- [Trecho do documento]:
________________________________________

Além do evidente brilho instrumental do grupo, o que chamava atenção especial no Jongo Trio eram seus arrojados vocais. Apesar da experiência que acumulara ao integrar grupos vocais como Os Modernistas, hoje Sabá credita a maior parte desse mérito a Cido Bianchi, o único dos três que tinha estudado canto a sério, quando ainda vivia em Ribeirão Preto, no interior paulista. "Ele tinha uma voz privilegiada e era muito afinado. Cido foi o arranjador de 80% dos nossos vocais", reconhece o contrabaixista.

Esnobando Chico Buarque
Logo veio o convite para gravarem um LP pela gravadora Farroupilha (Jongo Trio ouvir 30s, que ainda pode ser encontrado nas lojas, em CD editado pelo selo Mix House). Um dia foram apresentados a um jovem estudante do Mackenzie, que trazia a recomendação de ser bom compositor. "Olhamos o garoto de cima para baixo e pedimos a ele que tocasse algumas músicas. Ficamos incomodados, porque ele tocava mal e cantava pior ainda. Acabamos dispensando o sujeito. Era Chico Buarque", conta Sabá, rindo ao lembrar que, no início dos anos 50, quando fazia parte dos Modernistas, também tinha despachado Adoniran Barbosa, porque os sambas tradicionais do compositor paulista não tinham nada a ver com a proposta daquele grupo.

Outro marco na história do Jongo Trio foi a temporada com Elis Regina e Jair Rodrigues, no teatro Paramount, em abril de 1965. "Para surpresa nossa, foi uma loucura total. A gente não entendia por que o povo delirava tanto com aqueles espetáculos", conta Sabá, revelando que, apesar de o teatro estar lotado durante toda a temporada, o trio não recebeu nem um centavo pelos shows. "O cheque que recebemos do produtor Walter Silva não tinha fundos. Levamos um cano", afirma.

No caso do disco com a gravação ao vivo desse show, Dois na Bossa (lançado originalmente pela Philips), não foi diferente. Além de não ganhar dinheiro algum por essa gravação, segundo Sabá, o Jongo Trio nem foi creditado na capa do álbum, que na época ficou com a fama de ter sido o disco de música brasileira mais vendido até então. "Por justiça, o título desse disco deveria ser Três na Bossa. Nossos advogados tentaram um acordo com a Universal, há pouco mais de um ano, mas eles nem responderam. Acabamos entrando na justiça, sem muita esperança. Eles são muito poderosos", lamenta Sabá.

________________________________________

- [O que se pede]:
A. Reproduza do trecho sobre o Jongo Trio a passagem que vai de "Além do evidente" até "reconhece o contrabaixista.".
B. Com base no trecho sobre o Jongo Trio, responda:
(i) Em que cidade Cido Bianchi vivia quando estudou canto?
(ii) Em qual teatro aconteceu a temporada com Elis Regina e Jair Rodrigues?
(iii) Por qual gravadora o disco Dois na Bossa foi lançado originalmente?

- [Material fornecido]:

________________________________________

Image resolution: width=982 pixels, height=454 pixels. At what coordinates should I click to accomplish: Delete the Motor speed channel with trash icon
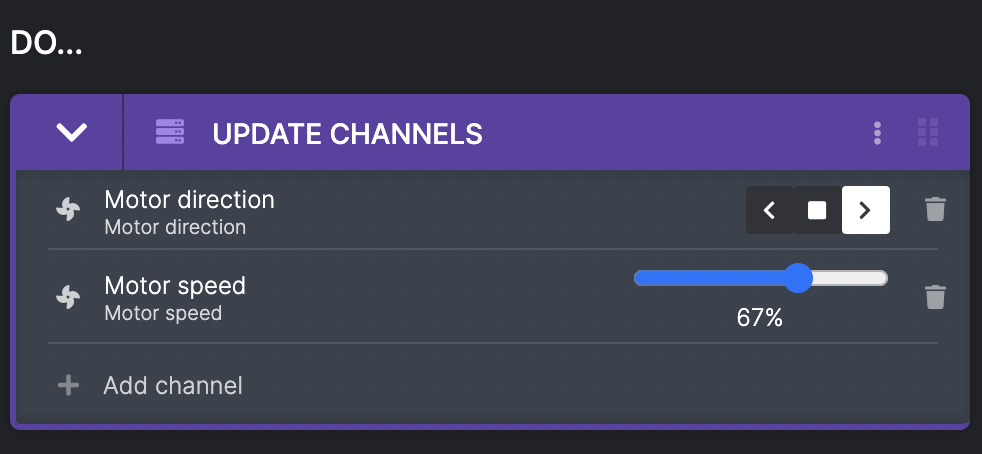pyautogui.click(x=935, y=297)
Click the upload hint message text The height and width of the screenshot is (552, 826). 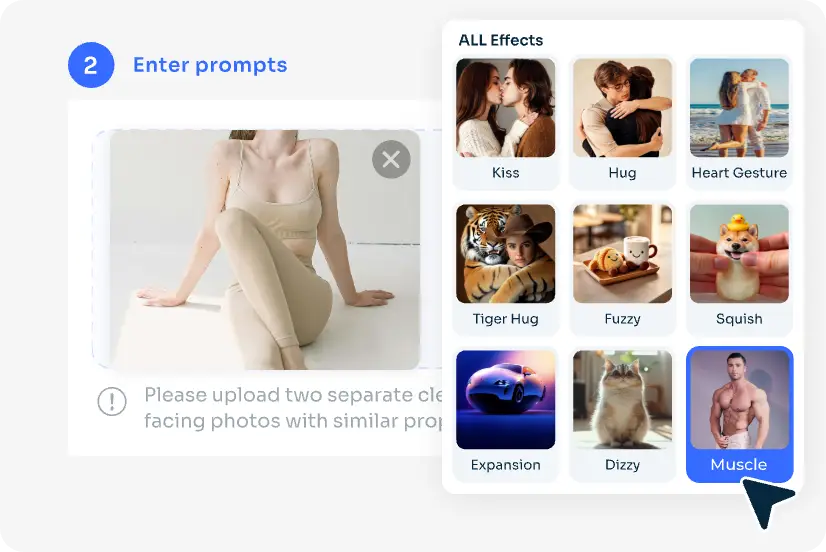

________________________________________

- [As respostas]:
A.
Além do evidente brilho instrumental do grupo, o que chamava atenção especial no Jongo Trio eram seus arrojados vocais. Apesar da experiência que acumulara ao integrar grupos vocais como Os Modernistas, hoje Sabá credita a maior parte desse mérito a Cido Bianchi, o único dos três que tinha estudado canto a sério, quando ainda vivia em Ribeirão Preto, no interior paulista. "Ele tinha uma voz privilegiada e era muito afinado. Cido foi o arranjador de 80% dos nossos vocais", reconhece o contrabaixista.

B.
(i) Ribeirão Preto, no interior paulista.
(ii) No teatro Paramount.
(iii) Pela Philips.